During his wildly successful tenure, Tata Group's revenues grew manifold (over $100 billion now) as it successfully acquired international brands such as Jaguar, Land Rover, Corus, and Tetley. Beyond all expectations, Tata has carried forward his family's legacy of blending successful business practices with philanthropy, including giving India the world's cheapest car.
Given his roots in old money, there was never any doubt that Tata would receive an elite education. In 1955 he enrolled in Cornell University. Though he initially started studying engineering, as per his father's wishes, two years later, he took up architecture, completing both courses in under seven years in 1962.
He was a top student, respected by his professors and fellow Cornellians, and eventually served as the President of the Honorary Society in Architecture.

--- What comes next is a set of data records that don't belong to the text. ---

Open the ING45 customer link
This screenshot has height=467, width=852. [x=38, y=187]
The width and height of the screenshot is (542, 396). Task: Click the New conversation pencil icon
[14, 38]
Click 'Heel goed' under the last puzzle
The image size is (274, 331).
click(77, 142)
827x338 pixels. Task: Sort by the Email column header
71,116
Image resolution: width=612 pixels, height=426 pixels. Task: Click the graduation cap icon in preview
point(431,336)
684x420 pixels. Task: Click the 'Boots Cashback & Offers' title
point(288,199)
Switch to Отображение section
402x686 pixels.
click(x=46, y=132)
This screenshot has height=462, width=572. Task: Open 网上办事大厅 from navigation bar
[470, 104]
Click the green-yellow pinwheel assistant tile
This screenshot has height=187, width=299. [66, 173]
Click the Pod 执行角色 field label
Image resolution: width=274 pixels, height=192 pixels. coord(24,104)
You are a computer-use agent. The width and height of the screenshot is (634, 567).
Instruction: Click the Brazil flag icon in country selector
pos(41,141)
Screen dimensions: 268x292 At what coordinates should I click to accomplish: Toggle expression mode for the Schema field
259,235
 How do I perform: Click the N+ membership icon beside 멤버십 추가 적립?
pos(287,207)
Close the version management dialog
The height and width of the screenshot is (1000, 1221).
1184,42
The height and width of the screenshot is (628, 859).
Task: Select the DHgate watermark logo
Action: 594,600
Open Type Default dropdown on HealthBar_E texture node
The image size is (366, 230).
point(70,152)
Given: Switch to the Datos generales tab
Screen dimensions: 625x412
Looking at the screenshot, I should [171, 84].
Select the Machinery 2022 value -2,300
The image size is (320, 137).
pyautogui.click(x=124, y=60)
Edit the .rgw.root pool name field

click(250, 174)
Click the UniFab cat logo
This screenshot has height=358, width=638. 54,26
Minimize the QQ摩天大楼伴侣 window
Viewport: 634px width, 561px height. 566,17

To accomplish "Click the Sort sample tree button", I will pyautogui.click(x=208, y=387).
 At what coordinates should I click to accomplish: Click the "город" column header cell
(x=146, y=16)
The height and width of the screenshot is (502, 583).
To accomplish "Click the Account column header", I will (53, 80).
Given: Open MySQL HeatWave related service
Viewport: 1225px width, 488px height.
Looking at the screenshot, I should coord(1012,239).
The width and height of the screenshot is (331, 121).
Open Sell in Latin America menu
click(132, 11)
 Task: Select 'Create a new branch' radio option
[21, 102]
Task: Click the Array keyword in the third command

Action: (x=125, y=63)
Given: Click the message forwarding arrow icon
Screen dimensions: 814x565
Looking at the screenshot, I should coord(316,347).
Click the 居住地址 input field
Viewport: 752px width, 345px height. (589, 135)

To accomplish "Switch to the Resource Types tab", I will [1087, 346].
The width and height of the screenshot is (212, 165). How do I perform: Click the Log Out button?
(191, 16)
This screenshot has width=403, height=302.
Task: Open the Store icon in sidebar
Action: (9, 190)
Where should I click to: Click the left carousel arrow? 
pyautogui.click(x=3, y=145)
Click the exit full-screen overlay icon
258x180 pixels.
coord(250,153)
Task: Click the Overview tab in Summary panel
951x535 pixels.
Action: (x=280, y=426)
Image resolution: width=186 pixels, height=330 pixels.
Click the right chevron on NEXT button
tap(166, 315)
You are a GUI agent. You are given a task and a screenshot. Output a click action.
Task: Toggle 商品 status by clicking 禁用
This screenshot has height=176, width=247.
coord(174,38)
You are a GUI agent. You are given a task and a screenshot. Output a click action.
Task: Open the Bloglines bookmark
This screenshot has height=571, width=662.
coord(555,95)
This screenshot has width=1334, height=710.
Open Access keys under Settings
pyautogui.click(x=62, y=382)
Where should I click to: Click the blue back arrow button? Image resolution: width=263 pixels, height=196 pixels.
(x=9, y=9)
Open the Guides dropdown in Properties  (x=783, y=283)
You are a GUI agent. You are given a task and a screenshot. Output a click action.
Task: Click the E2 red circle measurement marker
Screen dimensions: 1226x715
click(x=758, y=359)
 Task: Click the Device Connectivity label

On top of that, decades before Tata would be knighted by the British Royal Family, he was a frat guy, a member of Cornell's Alpha Sigma Phi chapter.
From Cornell's perspective, it was quite fortunate that Tata valued his time as an undergraduate. Because Tata would officially become the university’s most generous international donor. In 2008 Tata gifted $50 million to Cornell. The purpose of the endowment is twofold. The money allows for the establishment of scholarships for international students and supports agricultural and nutritional projects conducted by Cornell in India.
In addition, Tata remains an active member of the Cornell community. Over the years he's served on the Cornell University Board of Trustees, personally advising the school's administration in matters of international involvement, particularly regarding projects connected to India. More broadly, Tata has served on the board's Academic Affairs, Student Life, and Development Committees. In 2012 he was named Cornell Entrepreneur of the Year.
Considering Tata's reputation as being one of the most respected business leaders in the world, it is not a surprise that he has continued to strengthen the relationship between him and his alma mater. With philanthropy seemingly ingrained in his DNA, Tata continues to be one of Cornell's most eminent alumni.